Say how many lines of the listing below hold the string "pixels", and say nothing else.

EXERCISE DATA:
▽

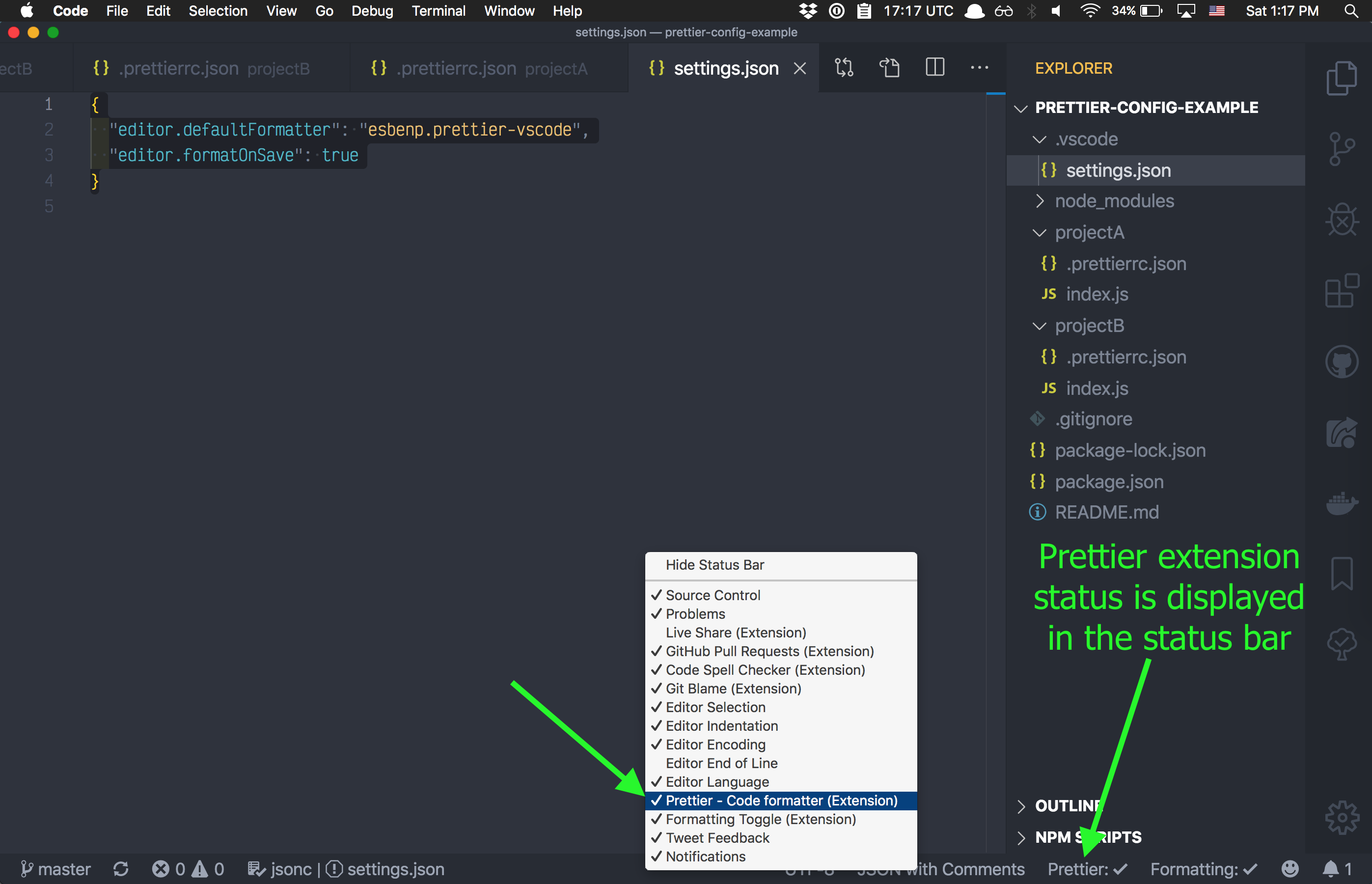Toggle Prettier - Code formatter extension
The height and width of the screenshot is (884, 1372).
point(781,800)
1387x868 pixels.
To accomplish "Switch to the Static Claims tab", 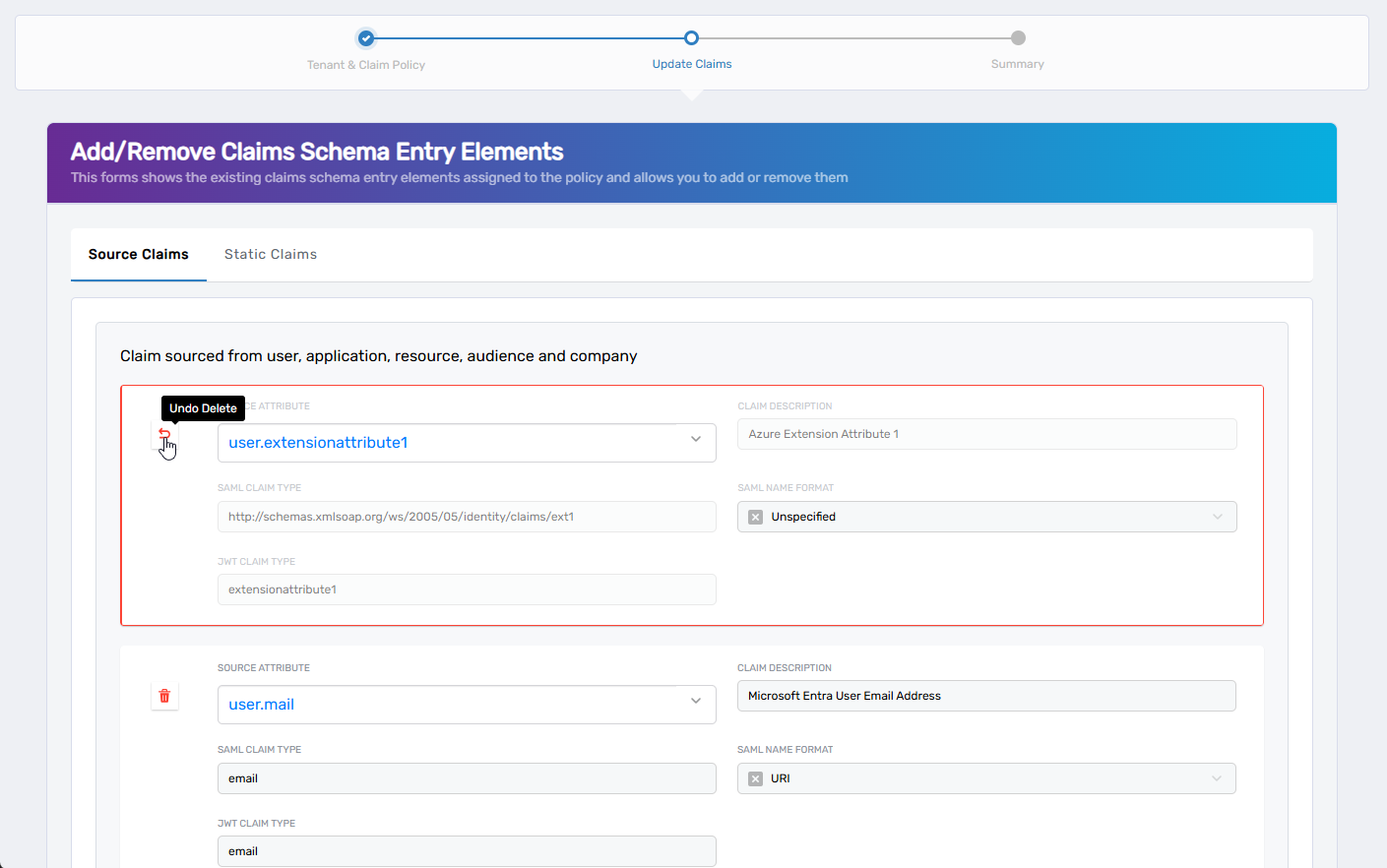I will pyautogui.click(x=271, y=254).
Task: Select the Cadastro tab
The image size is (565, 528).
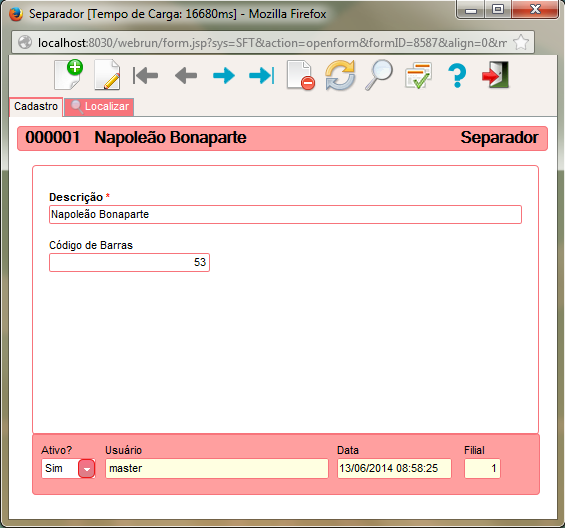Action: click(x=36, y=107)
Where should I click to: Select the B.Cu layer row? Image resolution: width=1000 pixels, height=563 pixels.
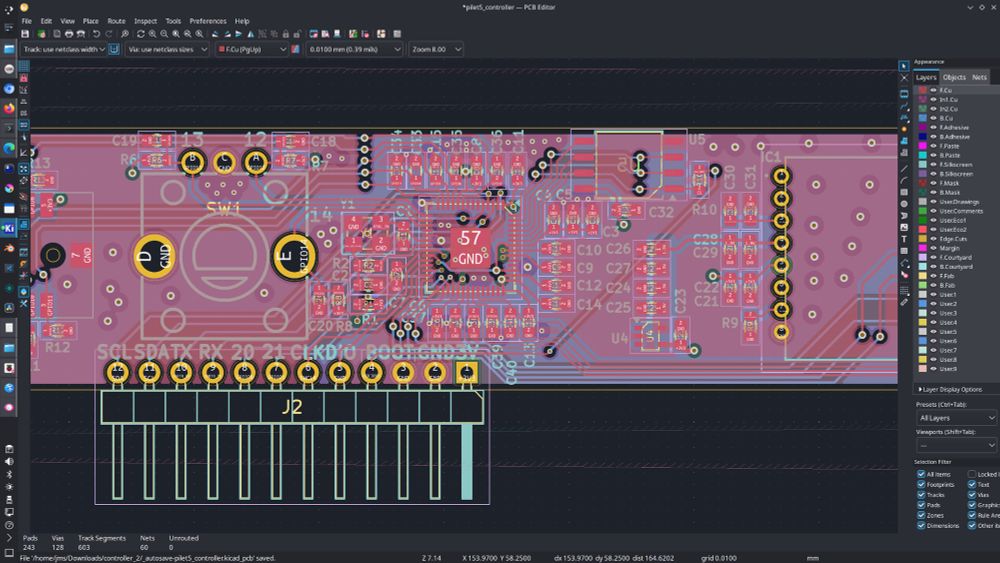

△

ANSWER TO THIS EXERCISE: 2